The KMD Brands Ltd (ASX: KMD) share price has fallen by more than 10% after giving a trading update.
KMD operates a few different businesses including Kathmandu, Rip Curl and Oboz.
Weak trading update
The company said in the first four months of FY24, to 30 November 2023, saw group sales falling by 12.5% compared to last year. This reflected “ongoing weakness in consumer sentiment.”
Kathmandu has seen weakness in rainwear and ‘insulation’ categories in Australia, with Kathmandu sales down by 21.6% year on year, compared to growth of 71.7% last year.
Rip Curl total sales were down 5.7%, while Oboz sales were down 18.2%. Remember that FY23 was a record sales year for both brands, and they have “continued to deliver good results in direct-to-consumer sales.” This is probably helping support the KMD share price from falling further.

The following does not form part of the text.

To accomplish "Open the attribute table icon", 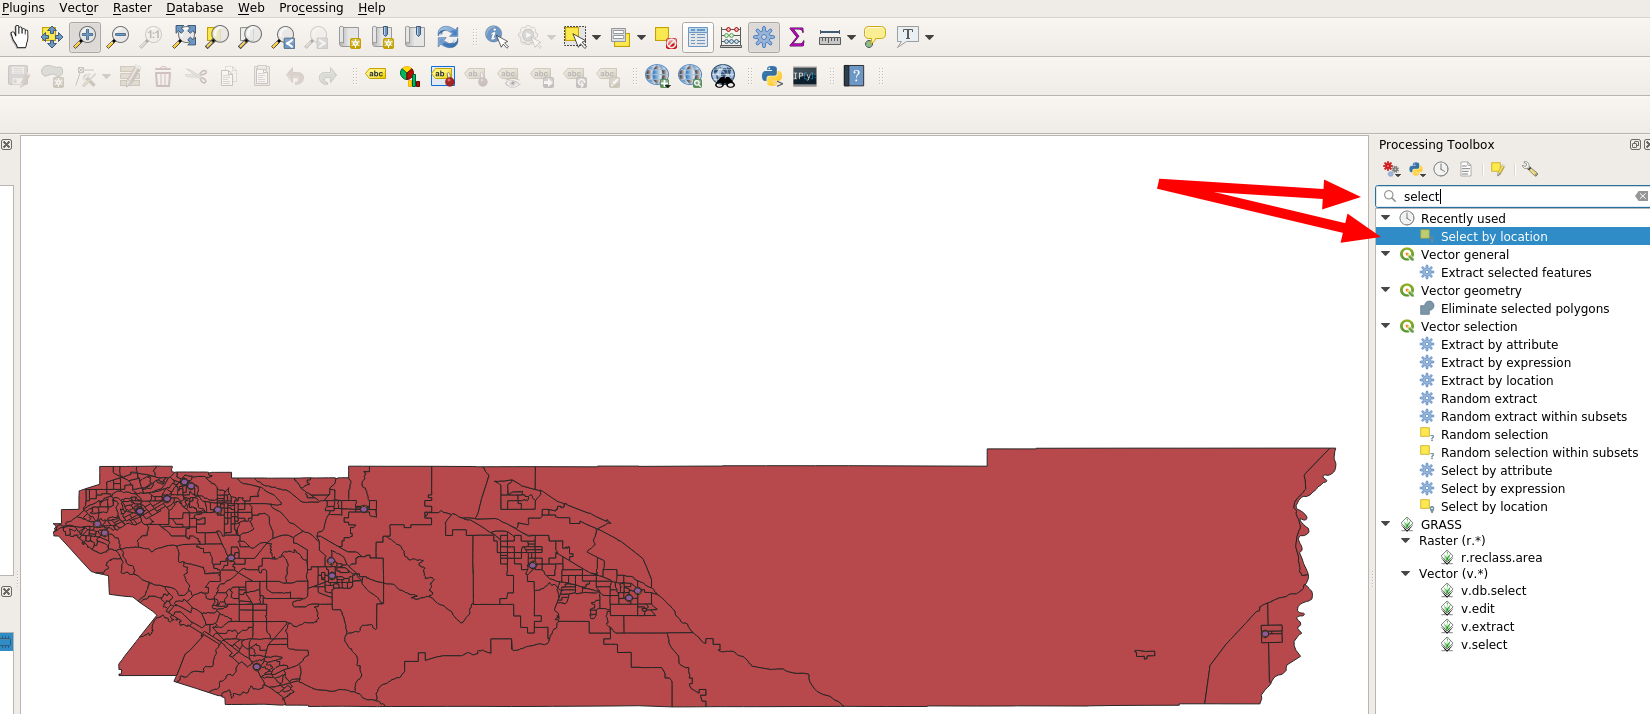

However, KMD said the group gross profit margin has improved, with “operating costs well controlled and actively managed.”
Total underlying EBITDA (EBITDA explained) for FY24 to date was $16 million lower than last year, with the key Christmas and January retail trading periods still to be completed and reported.
KMD also revealed that its working capital has decreased by 10.2% year on year.
How did the Back Friday sales go and what next for the KMD share price?
Management explained the Black Friday promotions for both Rip Curl and Oboz delivered strong sales as those brands continued to perform in to direct-to-consumers, while navigating short-term weakness in wholesale channels as retailers reduce inventory during this period of uncertain trading conditions.
The company’s key focus is to improve Kathmandu’s sales performance.
It wants to optimise its gross profit margin, control operating costs and reduce working capital for all of its brands.
KMD also revealed it’s making progress towards its working capital target of 18% of sales for the full year, which is expected to “drive strong cash flow generation in the second half.”
With the KMD share price now trading at levels last seen during the worst of the COVID-19 crash, I think it could be a turnaround opportunity at the current price if we look ahead two to four years, but it could be a bumpy period until then.